Output every entry exactly as it appears.

Records for processing:

BEGIN

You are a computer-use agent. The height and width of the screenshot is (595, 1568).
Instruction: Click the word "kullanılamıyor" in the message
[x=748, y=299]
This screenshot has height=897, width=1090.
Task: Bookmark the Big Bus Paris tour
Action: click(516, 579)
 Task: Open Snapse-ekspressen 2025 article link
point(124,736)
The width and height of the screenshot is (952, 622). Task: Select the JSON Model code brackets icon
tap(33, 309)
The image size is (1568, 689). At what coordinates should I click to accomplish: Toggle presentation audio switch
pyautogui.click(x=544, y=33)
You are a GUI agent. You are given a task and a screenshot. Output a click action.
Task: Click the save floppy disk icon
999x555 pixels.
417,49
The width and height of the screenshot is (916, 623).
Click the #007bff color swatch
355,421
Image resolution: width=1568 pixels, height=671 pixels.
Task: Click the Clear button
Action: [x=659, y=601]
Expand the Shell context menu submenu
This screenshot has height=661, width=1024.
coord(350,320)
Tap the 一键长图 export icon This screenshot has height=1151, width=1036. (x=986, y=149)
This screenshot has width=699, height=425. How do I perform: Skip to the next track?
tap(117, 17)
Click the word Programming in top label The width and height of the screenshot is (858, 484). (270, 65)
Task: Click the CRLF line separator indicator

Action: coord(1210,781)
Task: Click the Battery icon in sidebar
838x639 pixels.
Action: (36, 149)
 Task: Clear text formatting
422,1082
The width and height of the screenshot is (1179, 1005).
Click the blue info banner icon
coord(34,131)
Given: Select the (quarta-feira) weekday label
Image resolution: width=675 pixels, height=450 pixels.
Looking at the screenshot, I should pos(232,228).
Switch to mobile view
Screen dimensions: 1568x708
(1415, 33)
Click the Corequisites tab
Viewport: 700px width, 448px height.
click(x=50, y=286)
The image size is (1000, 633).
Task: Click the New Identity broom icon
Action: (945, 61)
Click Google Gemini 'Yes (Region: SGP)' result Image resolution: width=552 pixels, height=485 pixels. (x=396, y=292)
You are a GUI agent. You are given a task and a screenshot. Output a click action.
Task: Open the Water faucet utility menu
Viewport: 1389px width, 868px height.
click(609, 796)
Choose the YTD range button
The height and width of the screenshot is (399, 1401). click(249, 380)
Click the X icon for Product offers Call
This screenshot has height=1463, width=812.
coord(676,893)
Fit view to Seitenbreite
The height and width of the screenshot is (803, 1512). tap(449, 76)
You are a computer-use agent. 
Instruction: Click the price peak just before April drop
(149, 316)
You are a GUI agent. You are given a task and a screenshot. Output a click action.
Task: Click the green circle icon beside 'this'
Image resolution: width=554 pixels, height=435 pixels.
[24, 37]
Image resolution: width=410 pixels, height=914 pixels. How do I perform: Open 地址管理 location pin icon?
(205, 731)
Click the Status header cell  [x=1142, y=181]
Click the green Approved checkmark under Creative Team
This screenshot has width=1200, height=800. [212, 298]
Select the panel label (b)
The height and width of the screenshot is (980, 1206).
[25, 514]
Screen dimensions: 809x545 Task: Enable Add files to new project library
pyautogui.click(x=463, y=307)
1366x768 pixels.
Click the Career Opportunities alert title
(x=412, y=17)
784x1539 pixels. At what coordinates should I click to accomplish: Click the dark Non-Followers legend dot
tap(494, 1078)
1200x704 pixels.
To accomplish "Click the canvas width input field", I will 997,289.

END

Solution to this exercise:
You are a computer-use agent. The height and width of the screenshot is (595, 1568).
Instruction: Click the word "kullanılamıyor" in the message
[x=748, y=299]
This screenshot has height=897, width=1090.
Task: Bookmark the Big Bus Paris tour
Action: click(516, 579)
 Task: Open Snapse-ekspressen 2025 article link
point(124,736)
The width and height of the screenshot is (952, 622). Task: Select the JSON Model code brackets icon
tap(33, 309)
The image size is (1568, 689). At what coordinates should I click to accomplish: Toggle presentation audio switch
pyautogui.click(x=544, y=33)
You are a GUI agent. You are given a task and a screenshot. Output a click action.
Task: Click the save floppy disk icon
999x555 pixels.
417,49
The width and height of the screenshot is (916, 623).
Click the #007bff color swatch
355,421
Image resolution: width=1568 pixels, height=671 pixels.
Task: Click the Clear button
Action: [x=659, y=601]
Expand the Shell context menu submenu
This screenshot has height=661, width=1024.
coord(350,320)
Tap the 一键长图 export icon This screenshot has height=1151, width=1036. (x=986, y=149)
This screenshot has width=699, height=425. How do I perform: Skip to the next track?
tap(117, 17)
Click the word Programming in top label The width and height of the screenshot is (858, 484). (270, 65)
Task: Click the CRLF line separator indicator

Action: coord(1210,781)
Task: Click the Battery icon in sidebar
838x639 pixels.
Action: (36, 149)
 Task: Clear text formatting
422,1082
The width and height of the screenshot is (1179, 1005).
Click the blue info banner icon
coord(34,131)
Given: Select the (quarta-feira) weekday label
Image resolution: width=675 pixels, height=450 pixels.
Looking at the screenshot, I should pos(232,228).
Switch to mobile view
Screen dimensions: 1568x708
(1415, 33)
Click the Corequisites tab
Viewport: 700px width, 448px height.
click(x=50, y=286)
The image size is (1000, 633).
Task: Click the New Identity broom icon
Action: (945, 61)
Click Google Gemini 'Yes (Region: SGP)' result Image resolution: width=552 pixels, height=485 pixels. (x=396, y=292)
You are a GUI agent. You are given a task and a screenshot. Output a click action.
Task: Open the Water faucet utility menu
Viewport: 1389px width, 868px height.
click(609, 796)
Choose the YTD range button
The height and width of the screenshot is (399, 1401). click(249, 380)
Click the X icon for Product offers Call
This screenshot has height=1463, width=812.
coord(676,893)
Fit view to Seitenbreite
The height and width of the screenshot is (803, 1512). tap(449, 76)
You are a computer-use agent. 
Instruction: Click the price peak just before April drop
(149, 316)
You are a GUI agent. You are given a task and a screenshot. Output a click action.
Task: Click the green circle icon beside 'this'
Image resolution: width=554 pixels, height=435 pixels.
[24, 37]
Image resolution: width=410 pixels, height=914 pixels. How do I perform: Open 地址管理 location pin icon?
(205, 731)
Click the Status header cell  [x=1142, y=181]
Click the green Approved checkmark under Creative Team
This screenshot has width=1200, height=800. [212, 298]
Select the panel label (b)
The height and width of the screenshot is (980, 1206).
[25, 514]
Screen dimensions: 809x545 Task: Enable Add files to new project library
pyautogui.click(x=463, y=307)
1366x768 pixels.
Click the Career Opportunities alert title
(x=412, y=17)
784x1539 pixels. At what coordinates should I click to accomplish: Click the dark Non-Followers legend dot
tap(494, 1078)
1200x704 pixels.
To accomplish "Click the canvas width input field", I will 997,289.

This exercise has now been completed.